Eligible patients had a histological diagnosis of rHGG with first or subsequent recurrences. All patients received oral anlotinib 12 mg or 10 mg on days 1-14 (repeated every 21 days). In cases where brain magnetic resonance imaging examination revealed an increase in peritumoral edema without worsening of symptoms, patients received a temporary treatment of intravenous bevacizumab 10 mg/kg to alleviate edema. The primary endpoint was the median progression-free survival (mPFS), and the secondary endpoints included median overall survival (mOS), objective response rate (ORR), disease control rate (DCR), and safety.

RESULTS

Twenty-five patients with rHGG were included in the efficacy and safety assessments.
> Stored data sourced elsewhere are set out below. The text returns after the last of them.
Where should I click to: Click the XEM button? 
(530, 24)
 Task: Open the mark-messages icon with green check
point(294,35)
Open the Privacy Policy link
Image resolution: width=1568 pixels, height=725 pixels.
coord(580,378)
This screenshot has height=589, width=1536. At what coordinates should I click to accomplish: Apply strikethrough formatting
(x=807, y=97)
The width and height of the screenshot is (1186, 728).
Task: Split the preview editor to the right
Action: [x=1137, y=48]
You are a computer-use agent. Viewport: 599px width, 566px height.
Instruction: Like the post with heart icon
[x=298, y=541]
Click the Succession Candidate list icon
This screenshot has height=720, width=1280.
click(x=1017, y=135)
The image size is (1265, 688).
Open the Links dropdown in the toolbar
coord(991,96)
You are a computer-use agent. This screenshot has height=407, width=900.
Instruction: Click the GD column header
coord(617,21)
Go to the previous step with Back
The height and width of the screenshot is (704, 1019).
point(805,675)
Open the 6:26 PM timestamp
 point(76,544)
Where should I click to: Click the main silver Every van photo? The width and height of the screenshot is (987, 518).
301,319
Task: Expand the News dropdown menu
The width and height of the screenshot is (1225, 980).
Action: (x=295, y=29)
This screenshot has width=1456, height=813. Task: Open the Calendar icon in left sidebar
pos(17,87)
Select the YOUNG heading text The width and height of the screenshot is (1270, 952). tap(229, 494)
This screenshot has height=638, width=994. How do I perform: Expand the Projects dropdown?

Eighteen patients received anlotinib alone, and seven patients received anlotinib in combination with Bev. For all patients, the mPFS and mOS were 5.0 months and 13.6 months, respectively. The ORR was 32%, and the DCR was 96%. It is noteworthy that the survival and response data of recurrent glioblastoma (rGBM) exhibit similarities to those of rHGG. For rGBM patients, there were no significant differences in mPFS, mOS, ORR, or DCR between the anlotinib alone and anlotinib + Bev groups. However, the incidence of treatment-related adverse events of any grade was higher in the anlotinib + Bev group compared to the anlotinib alone group (100% vs. 78%, p = 0.041).

CONCLUSIONS

Both anlotinib alone and its combination with Bev demonstrated good efficacy and safety in the treatment of rHGG.